À travers son association, Géraldine regroupe des autistes en leur offrant une éducation spécialisée, sensibilise les Mauriciens sur ce handicap et assure parallèlement la formation des parents. Ils sont une centaine de parents et 38 élèves à bénéficier du support d’Autisme Maurice. Avec l’aide des volontaires, elle a aménagé six salles de classe qui sont réparties en trois endroits, à savoir Quatre-Bornes, Notre Dame et Rose-Hill.

 

Un petit autiste peut aspirer à une existence normale

Les enfants qui fréquentent Autisme Maurice ont droit à une éducation spécialisée, conçue pour les autistes, et adaptée individuellement à chaque élève à travers un Individual Educational Programme (IEP). Cette pédagogie est mise en place par une équipe de professionnels, composée de psychologues, de thérapeutes et d’éducateurs. Ici, les bénéficiaires apprennent à dépendre d’eux-mêmes et sont exposés à des gestes quotidiens de base, comme se brosser les dents ou se baigner sans l’aide de personne. Ils sont aussi initiés à l’équitation à travers la horse riding therapy et s’occupent du toilettage des chevaux. Elle précise toutefois que ces enfants ont besoin d’une surveillance continue. « Je dois surveiller mon fils chaque 5 minutes pour voir ce qu’il est en train de faire. S’il fait du bruit, c’est bien mais par contre, s’il est silencieux, cela veut dire qu’il est en train de concocter quelque chose », explique cette mère.

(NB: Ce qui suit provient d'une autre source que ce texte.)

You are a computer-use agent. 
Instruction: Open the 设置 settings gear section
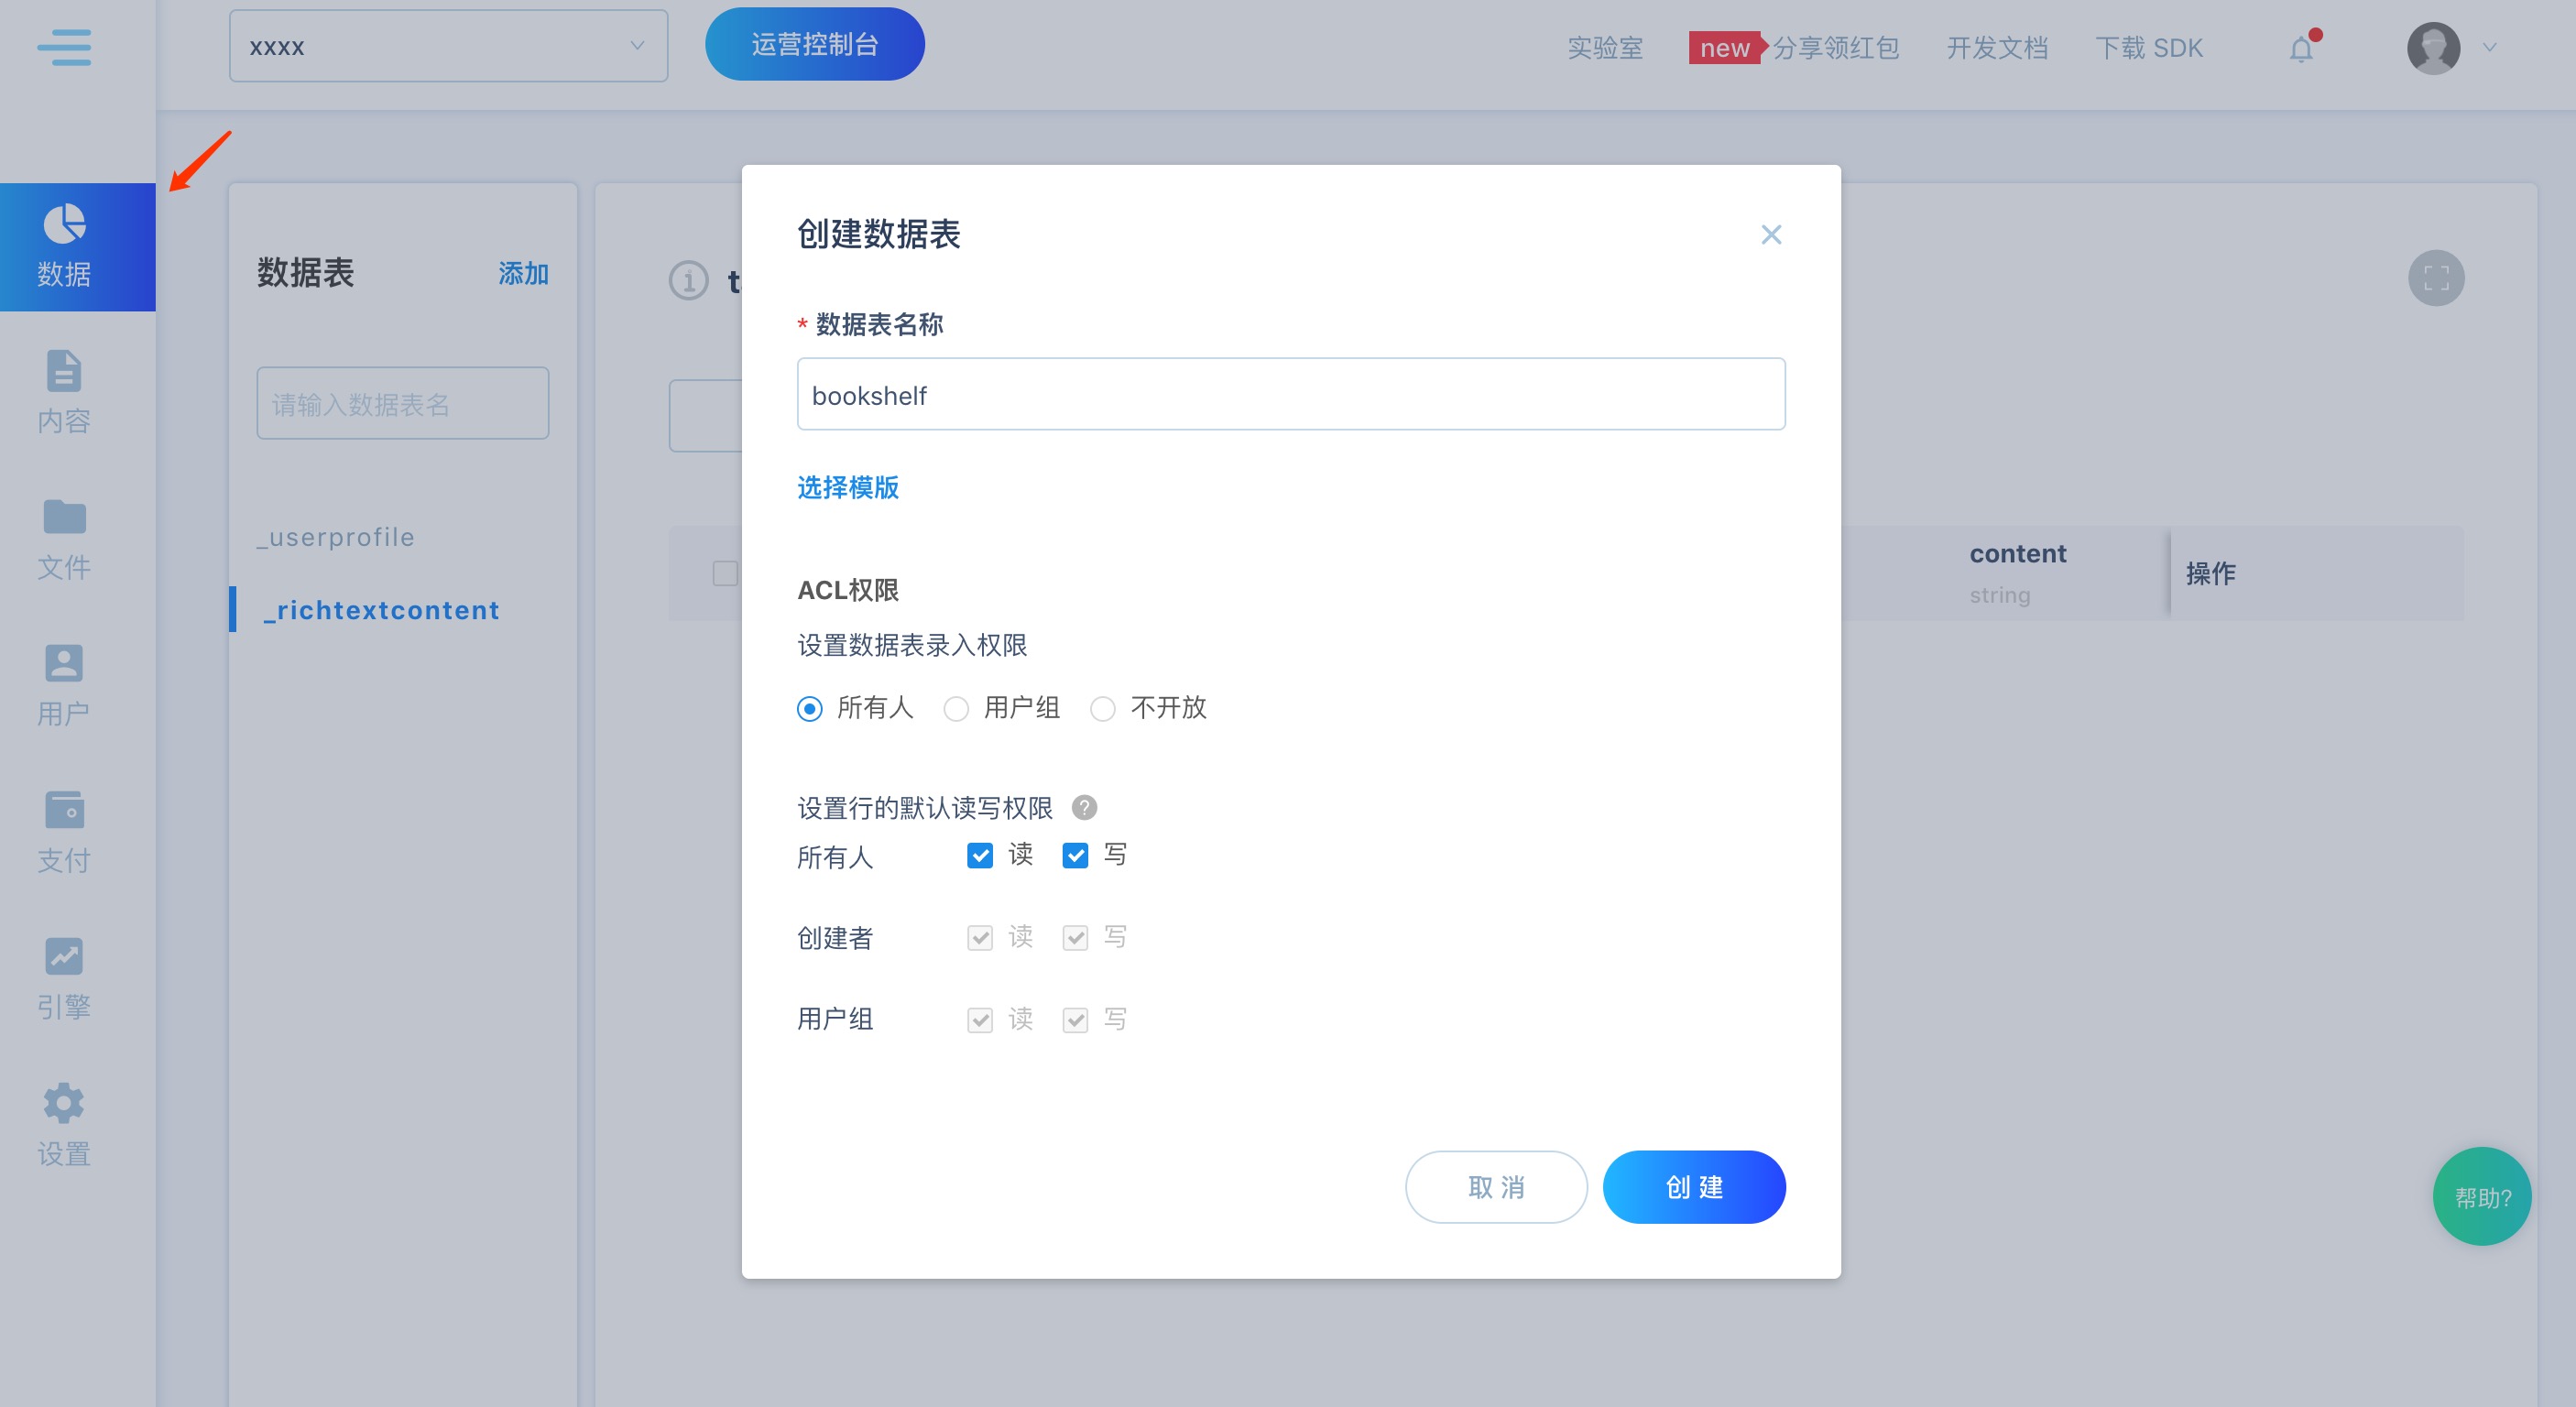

Géraldine Aliphon voit plus grand. Cette habitante de Crève-Cœur encourage les parents à s’impliquer plus dans l’éducation de leurs progénitures. Elle demande aussi à ce que l’État investisse davantage dans l’éducation des handicapés au même titre que pour les enfants dits normaux. « Mon fils est un citoyen de ce pays, il a droit à une éducation de qualité », souligne-t-elle. Pour elle, c’est inacceptable qu’un pays comme Maurice, qui investit autant dans les développements infrastructurels, n’investisse pas dans l’éducation des enfants handicapés.

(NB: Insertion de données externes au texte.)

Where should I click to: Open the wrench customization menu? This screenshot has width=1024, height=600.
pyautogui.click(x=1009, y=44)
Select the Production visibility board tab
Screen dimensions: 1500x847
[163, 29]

Valeur du jour, on ne peut que déplorer l’absence de toute statistique sur le nombre d’enfants atteints d’autisme à Maurice. En extrapolant sur les chiffres de l’Organisation mondiale de la Santé, selon lesquels 1 % de la population mondiale souffre d’autisme, on arriverait à environ 11 000 personnes à Maurice qui souffriraient de ce handicap.